(ACTIVITY)
For each line in the records that contains "Given", make a copy.

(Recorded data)
____________
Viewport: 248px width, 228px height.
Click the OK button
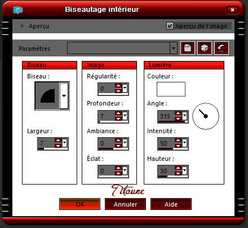click(79, 204)
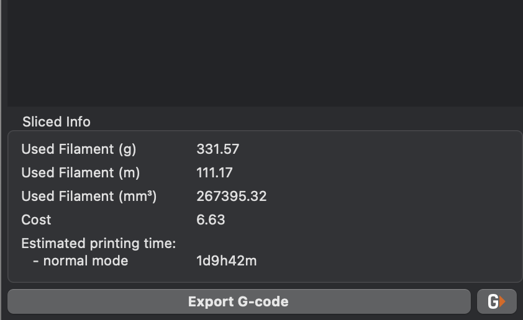Click the normal mode label
Image resolution: width=523 pixels, height=320 pixels.
pyautogui.click(x=81, y=260)
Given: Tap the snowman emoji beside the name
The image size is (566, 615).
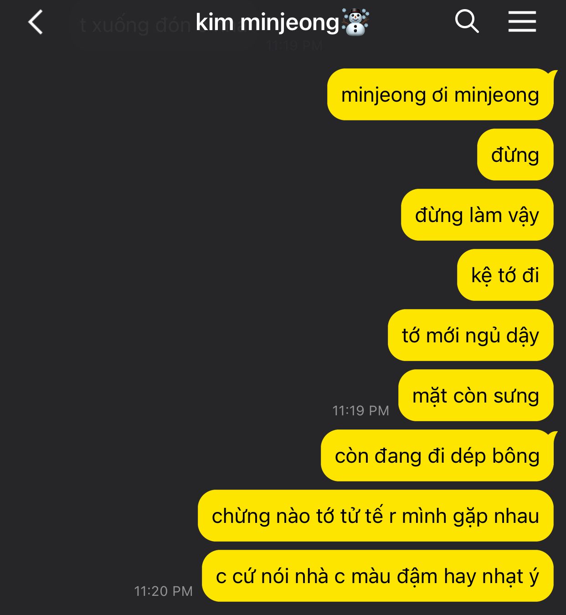Looking at the screenshot, I should point(355,22).
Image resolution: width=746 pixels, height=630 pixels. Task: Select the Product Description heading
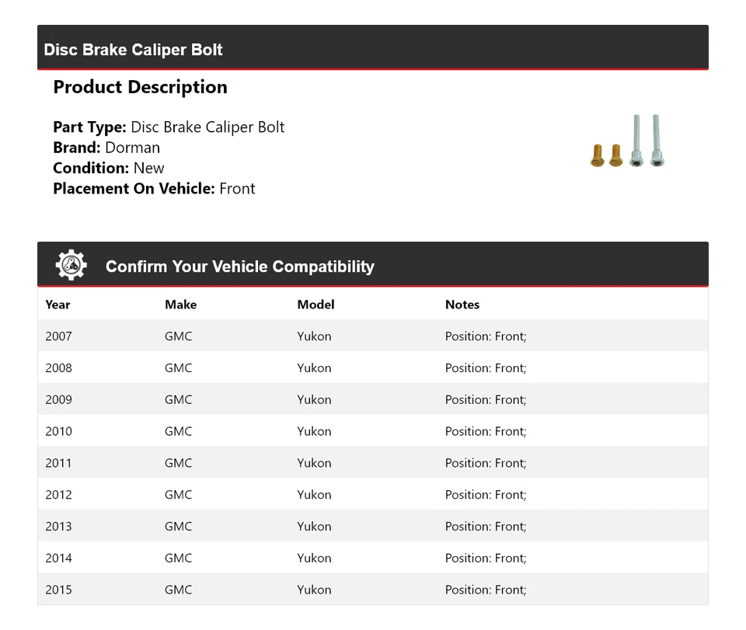(x=140, y=87)
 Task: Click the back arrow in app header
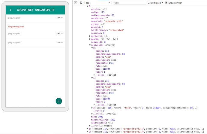point(11,10)
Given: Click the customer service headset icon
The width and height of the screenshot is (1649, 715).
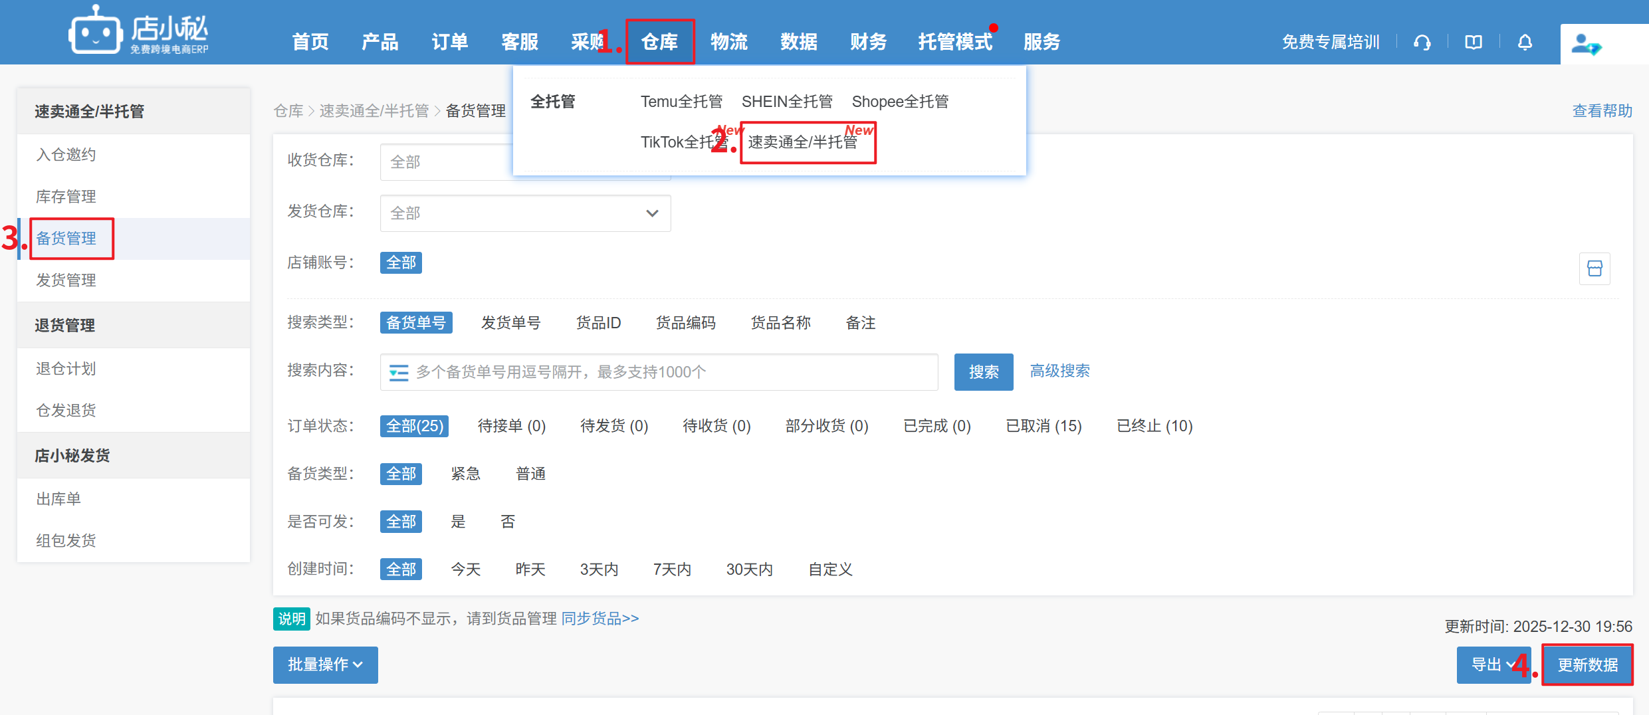Looking at the screenshot, I should point(1422,43).

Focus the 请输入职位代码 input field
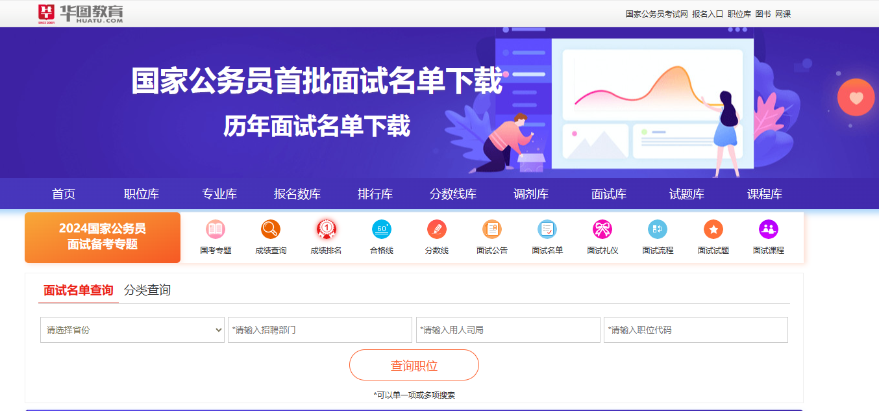point(696,330)
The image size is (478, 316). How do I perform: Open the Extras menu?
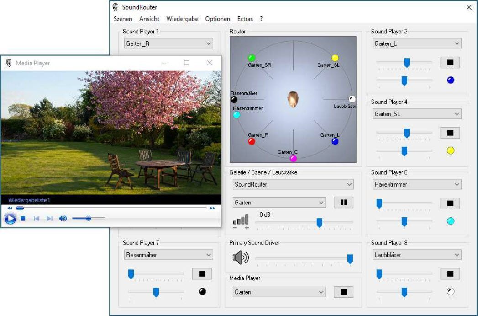pyautogui.click(x=245, y=19)
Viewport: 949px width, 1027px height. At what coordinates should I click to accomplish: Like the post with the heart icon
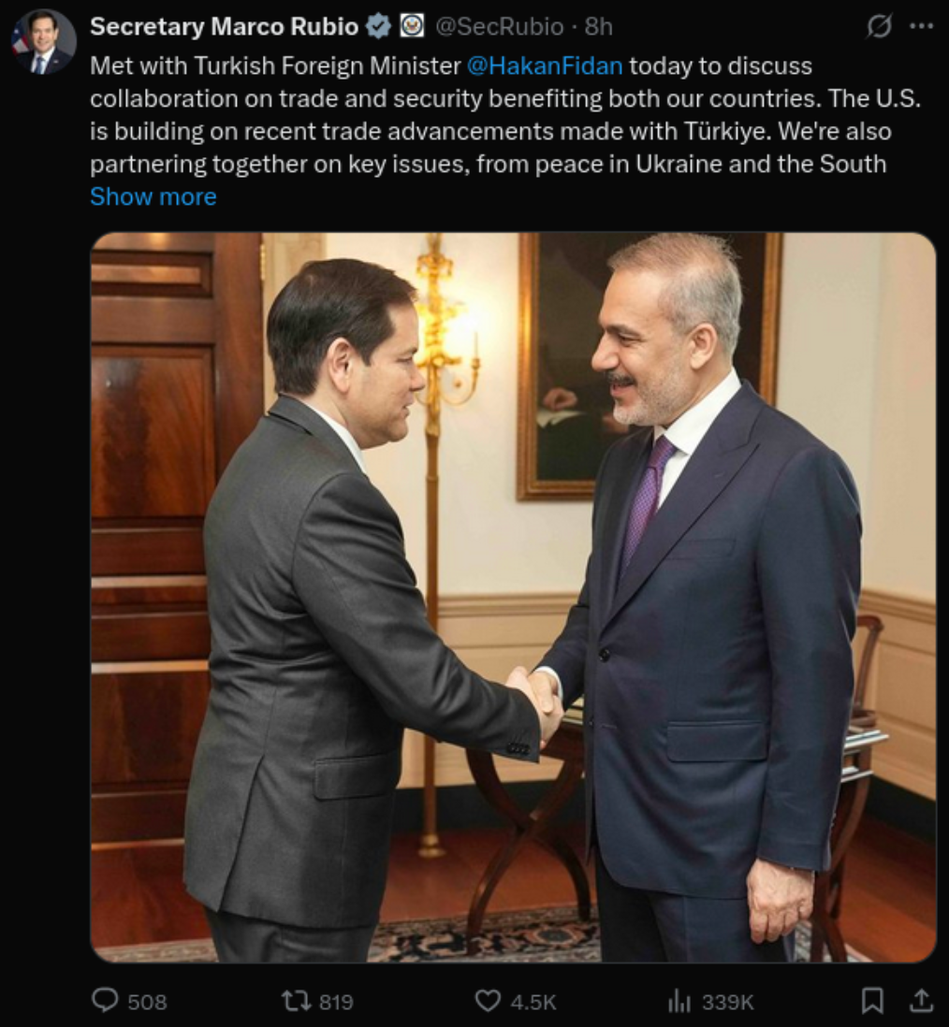tap(487, 1001)
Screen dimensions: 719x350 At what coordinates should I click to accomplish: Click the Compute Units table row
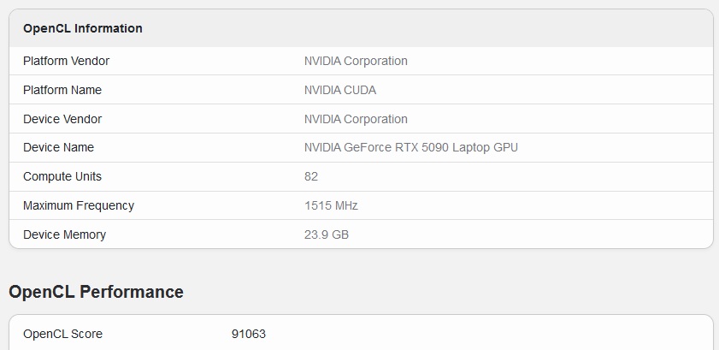(x=362, y=176)
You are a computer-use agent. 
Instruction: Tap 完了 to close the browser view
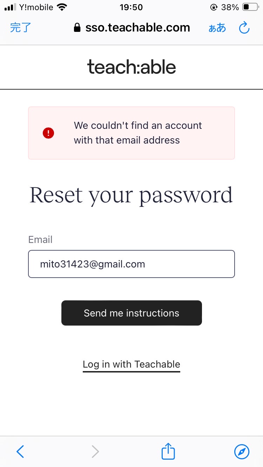pyautogui.click(x=21, y=28)
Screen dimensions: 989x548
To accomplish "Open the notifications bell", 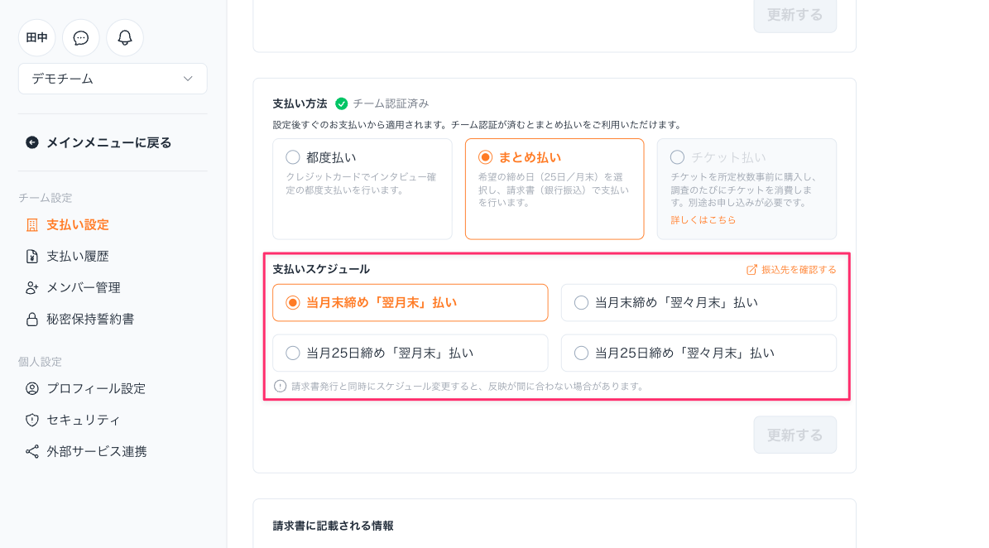I will click(x=125, y=38).
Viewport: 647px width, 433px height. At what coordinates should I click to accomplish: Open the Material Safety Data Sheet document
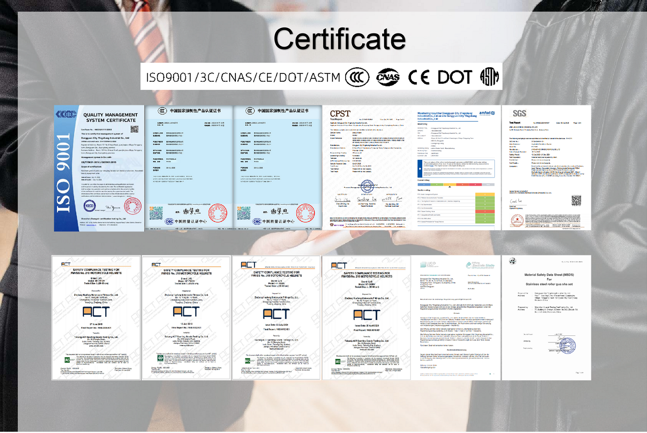point(546,317)
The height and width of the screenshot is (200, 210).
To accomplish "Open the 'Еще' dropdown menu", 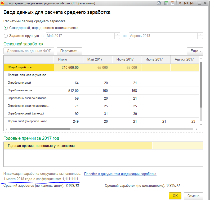I will 195,51.
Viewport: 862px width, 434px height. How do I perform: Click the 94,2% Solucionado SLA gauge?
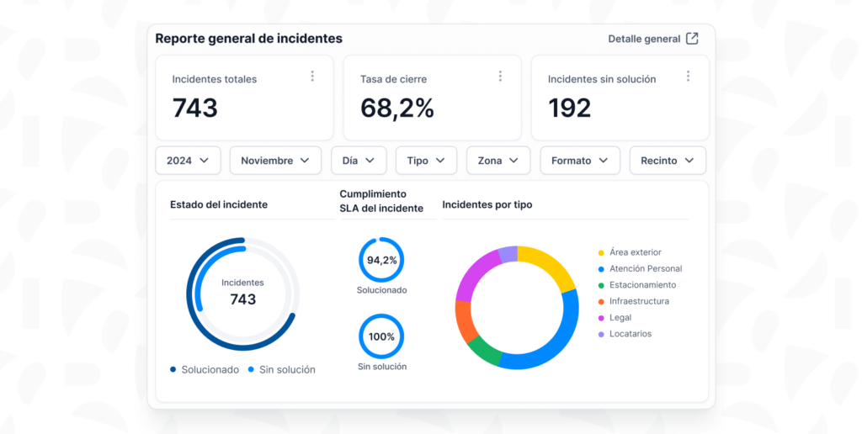[x=381, y=260]
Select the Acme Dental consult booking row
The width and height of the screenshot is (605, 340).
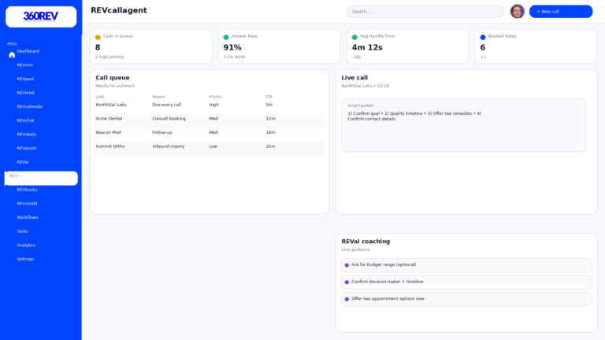pos(209,119)
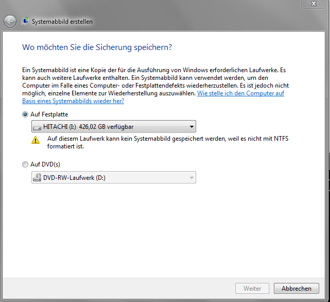
Task: Open the HITACHI (I:) drive dropdown
Action: (x=114, y=126)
____________
(OUTPUT OF THE EXERCISE)
Given: Tap the snowman emoji beside the name
Given: Click the customer service headset icon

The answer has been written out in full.